**GIVEN REQUEST:**
Copy the records from the start through the line containing "The image size is (982, 522).", swapping "screenshot" for "screen capture" and leaving everything else as it is. Give back only that part.
******
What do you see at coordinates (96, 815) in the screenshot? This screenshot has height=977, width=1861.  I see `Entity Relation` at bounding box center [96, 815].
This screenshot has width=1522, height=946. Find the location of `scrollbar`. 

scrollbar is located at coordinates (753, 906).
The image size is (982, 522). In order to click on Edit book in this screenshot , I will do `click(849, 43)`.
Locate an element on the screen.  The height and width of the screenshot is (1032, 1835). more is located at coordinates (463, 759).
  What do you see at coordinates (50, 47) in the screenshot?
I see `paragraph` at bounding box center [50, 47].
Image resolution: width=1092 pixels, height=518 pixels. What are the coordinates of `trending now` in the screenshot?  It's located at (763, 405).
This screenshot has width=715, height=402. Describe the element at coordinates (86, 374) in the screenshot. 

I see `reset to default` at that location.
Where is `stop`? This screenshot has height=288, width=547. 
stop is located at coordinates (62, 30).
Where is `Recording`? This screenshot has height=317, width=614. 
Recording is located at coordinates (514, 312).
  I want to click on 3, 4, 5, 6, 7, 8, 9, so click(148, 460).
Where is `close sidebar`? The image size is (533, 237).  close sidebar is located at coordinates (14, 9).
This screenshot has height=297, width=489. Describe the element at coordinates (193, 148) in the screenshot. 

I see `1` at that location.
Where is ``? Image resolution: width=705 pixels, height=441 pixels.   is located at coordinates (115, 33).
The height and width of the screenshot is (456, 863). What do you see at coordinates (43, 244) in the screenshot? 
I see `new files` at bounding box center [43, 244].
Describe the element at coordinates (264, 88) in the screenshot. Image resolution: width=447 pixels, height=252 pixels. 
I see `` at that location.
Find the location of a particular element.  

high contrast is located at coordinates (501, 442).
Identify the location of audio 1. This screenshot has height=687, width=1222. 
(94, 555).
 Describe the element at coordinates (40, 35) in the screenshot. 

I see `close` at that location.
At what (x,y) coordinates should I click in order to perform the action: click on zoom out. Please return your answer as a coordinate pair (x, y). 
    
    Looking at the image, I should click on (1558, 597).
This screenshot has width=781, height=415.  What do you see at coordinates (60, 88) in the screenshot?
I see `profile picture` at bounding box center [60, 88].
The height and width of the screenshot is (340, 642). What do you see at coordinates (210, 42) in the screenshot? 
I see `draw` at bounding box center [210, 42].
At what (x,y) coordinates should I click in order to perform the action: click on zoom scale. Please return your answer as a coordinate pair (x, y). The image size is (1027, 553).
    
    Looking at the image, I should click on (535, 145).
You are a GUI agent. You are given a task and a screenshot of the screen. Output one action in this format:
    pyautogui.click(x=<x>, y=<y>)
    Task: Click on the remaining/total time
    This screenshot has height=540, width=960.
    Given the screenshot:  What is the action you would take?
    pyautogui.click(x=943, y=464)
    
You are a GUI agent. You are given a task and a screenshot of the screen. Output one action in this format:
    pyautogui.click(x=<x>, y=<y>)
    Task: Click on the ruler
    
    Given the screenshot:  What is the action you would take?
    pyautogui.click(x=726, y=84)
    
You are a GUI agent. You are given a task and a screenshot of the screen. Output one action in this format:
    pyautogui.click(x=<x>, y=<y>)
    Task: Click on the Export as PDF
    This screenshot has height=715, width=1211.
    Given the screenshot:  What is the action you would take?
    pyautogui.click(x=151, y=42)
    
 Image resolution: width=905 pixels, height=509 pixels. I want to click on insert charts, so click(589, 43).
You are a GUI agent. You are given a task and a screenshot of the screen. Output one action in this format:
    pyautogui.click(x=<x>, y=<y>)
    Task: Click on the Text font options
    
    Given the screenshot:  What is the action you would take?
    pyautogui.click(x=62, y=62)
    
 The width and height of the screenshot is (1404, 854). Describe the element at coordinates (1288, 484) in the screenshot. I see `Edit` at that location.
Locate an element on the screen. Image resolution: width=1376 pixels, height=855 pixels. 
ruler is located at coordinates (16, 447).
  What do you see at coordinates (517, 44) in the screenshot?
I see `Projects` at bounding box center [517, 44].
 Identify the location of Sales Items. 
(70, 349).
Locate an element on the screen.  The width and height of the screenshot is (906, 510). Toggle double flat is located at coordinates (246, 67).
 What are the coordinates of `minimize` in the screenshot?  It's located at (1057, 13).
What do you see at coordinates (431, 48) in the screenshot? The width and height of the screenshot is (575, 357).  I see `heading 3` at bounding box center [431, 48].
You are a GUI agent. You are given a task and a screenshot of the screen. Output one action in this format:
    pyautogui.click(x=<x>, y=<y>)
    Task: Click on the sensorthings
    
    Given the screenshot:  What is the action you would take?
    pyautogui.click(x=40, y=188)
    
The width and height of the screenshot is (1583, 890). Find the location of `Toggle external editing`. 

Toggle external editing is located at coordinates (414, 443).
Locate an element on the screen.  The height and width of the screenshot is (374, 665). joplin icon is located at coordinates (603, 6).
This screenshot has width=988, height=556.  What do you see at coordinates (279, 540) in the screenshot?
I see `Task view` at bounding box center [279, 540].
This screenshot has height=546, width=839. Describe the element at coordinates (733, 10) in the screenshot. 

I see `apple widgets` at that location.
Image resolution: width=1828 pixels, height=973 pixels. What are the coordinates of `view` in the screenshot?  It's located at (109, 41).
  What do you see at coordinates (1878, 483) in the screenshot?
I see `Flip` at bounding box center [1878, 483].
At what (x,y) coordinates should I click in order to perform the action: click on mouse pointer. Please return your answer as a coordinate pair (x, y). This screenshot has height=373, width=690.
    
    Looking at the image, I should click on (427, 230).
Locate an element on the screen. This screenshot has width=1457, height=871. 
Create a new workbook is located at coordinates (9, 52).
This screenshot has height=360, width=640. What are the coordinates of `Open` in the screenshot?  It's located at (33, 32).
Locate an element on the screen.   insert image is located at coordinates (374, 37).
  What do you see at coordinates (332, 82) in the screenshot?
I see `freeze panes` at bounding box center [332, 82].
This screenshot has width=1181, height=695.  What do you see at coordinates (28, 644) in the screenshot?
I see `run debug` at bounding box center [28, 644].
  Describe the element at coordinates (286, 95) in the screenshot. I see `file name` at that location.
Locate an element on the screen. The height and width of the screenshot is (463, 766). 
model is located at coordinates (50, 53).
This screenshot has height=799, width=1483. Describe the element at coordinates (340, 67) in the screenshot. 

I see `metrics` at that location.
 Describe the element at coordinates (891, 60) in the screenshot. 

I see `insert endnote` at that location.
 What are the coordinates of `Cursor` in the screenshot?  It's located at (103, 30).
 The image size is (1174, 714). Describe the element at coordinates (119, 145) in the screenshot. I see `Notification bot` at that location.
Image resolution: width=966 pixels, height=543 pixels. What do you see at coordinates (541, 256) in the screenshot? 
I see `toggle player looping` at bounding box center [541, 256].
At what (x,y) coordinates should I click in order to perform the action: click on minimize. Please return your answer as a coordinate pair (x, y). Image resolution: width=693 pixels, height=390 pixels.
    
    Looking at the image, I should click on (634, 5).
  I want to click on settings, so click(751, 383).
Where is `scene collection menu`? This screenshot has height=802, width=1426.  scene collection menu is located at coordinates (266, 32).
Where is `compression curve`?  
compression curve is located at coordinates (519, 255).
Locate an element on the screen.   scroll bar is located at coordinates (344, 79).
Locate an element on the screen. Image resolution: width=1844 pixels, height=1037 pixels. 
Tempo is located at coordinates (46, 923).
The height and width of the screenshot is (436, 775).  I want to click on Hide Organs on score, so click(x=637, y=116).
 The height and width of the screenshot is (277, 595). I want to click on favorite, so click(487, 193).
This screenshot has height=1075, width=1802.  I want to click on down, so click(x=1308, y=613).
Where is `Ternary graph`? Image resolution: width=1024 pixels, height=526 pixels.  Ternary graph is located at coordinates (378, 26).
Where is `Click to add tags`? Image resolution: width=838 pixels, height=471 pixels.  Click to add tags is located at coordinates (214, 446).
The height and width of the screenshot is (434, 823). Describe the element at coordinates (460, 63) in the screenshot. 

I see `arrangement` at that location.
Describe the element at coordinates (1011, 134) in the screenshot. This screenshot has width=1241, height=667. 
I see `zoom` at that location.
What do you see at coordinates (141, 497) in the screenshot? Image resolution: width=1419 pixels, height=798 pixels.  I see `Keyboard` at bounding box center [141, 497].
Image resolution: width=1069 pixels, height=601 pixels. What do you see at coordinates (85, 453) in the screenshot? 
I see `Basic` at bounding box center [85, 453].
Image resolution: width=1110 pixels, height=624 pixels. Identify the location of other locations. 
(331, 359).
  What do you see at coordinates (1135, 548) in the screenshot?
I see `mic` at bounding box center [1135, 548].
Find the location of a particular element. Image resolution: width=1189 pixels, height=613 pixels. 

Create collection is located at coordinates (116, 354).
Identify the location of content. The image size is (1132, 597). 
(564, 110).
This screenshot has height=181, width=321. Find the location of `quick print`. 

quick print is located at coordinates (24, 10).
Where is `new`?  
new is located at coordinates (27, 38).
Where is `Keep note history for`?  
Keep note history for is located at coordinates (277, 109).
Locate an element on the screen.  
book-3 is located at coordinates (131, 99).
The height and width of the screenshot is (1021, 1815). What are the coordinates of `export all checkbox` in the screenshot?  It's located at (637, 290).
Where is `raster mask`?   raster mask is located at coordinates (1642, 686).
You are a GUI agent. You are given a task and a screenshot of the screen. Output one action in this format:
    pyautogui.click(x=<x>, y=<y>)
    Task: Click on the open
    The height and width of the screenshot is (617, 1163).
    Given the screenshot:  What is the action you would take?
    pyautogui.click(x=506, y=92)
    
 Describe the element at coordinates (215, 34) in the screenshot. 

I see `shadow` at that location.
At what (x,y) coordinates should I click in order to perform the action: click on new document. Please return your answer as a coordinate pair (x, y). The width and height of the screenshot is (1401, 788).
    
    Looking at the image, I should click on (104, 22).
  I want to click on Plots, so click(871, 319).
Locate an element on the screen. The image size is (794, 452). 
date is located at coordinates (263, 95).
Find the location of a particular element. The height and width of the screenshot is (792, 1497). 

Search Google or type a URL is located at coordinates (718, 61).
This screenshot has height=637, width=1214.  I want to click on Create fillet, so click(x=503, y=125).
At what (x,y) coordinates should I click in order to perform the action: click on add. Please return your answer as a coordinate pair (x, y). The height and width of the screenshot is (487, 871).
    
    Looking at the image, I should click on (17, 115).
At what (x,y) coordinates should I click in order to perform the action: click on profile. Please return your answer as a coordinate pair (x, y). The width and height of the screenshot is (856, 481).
******
**WRITTEN RESPONSE:**
What do you see at coordinates (96, 815) in the screen capture? This screen capture has height=977, width=1861.  I see `Entity Relation` at bounding box center [96, 815].
This screen capture has width=1522, height=946. Find the location of `scrollbar`. 

scrollbar is located at coordinates (753, 906).
The image size is (982, 522). In order to click on Edit book in this screen capture , I will do `click(849, 43)`.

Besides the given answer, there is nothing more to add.